-------- Record set --------
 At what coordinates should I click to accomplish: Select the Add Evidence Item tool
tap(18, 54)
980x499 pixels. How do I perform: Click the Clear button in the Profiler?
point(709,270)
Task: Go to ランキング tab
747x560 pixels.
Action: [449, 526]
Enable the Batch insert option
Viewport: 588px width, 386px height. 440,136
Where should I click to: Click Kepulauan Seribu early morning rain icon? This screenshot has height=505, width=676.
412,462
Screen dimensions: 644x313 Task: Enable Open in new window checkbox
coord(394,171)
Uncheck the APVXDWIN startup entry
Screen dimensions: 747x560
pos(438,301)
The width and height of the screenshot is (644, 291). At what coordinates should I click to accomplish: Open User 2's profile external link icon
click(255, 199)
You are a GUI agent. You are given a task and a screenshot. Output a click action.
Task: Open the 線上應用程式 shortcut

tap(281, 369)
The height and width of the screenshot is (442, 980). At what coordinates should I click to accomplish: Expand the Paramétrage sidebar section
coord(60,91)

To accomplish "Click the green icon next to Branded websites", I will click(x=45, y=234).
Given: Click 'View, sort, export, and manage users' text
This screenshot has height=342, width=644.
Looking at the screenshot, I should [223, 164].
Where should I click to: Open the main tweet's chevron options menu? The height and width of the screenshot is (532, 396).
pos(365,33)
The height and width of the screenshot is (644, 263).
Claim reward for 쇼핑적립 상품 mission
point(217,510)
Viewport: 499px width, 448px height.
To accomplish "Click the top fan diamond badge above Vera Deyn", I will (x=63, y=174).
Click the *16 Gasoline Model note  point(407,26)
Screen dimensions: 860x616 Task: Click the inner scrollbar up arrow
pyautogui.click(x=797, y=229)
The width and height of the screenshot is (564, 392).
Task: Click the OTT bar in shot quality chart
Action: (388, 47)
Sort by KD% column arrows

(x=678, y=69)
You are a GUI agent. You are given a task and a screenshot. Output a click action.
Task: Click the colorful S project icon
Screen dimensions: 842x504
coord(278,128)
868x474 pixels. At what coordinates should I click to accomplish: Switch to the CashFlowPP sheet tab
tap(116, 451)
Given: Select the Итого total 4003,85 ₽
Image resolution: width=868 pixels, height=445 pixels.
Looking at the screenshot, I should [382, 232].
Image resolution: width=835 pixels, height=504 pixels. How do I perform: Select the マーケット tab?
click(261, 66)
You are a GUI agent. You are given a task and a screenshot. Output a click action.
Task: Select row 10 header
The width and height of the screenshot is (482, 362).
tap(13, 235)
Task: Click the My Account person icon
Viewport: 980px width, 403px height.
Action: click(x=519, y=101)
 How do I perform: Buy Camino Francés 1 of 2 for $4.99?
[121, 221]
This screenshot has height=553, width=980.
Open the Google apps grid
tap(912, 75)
--------
# About this exercise:
Go through the entries above and pull out each line with "will" in it.

# Problem solution:
To accomplish "Click the green icon next to Branded websites", I will click(x=45, y=234).
To accomplish "Click the top fan diamond badge above Vera Deyn", I will (x=63, y=174).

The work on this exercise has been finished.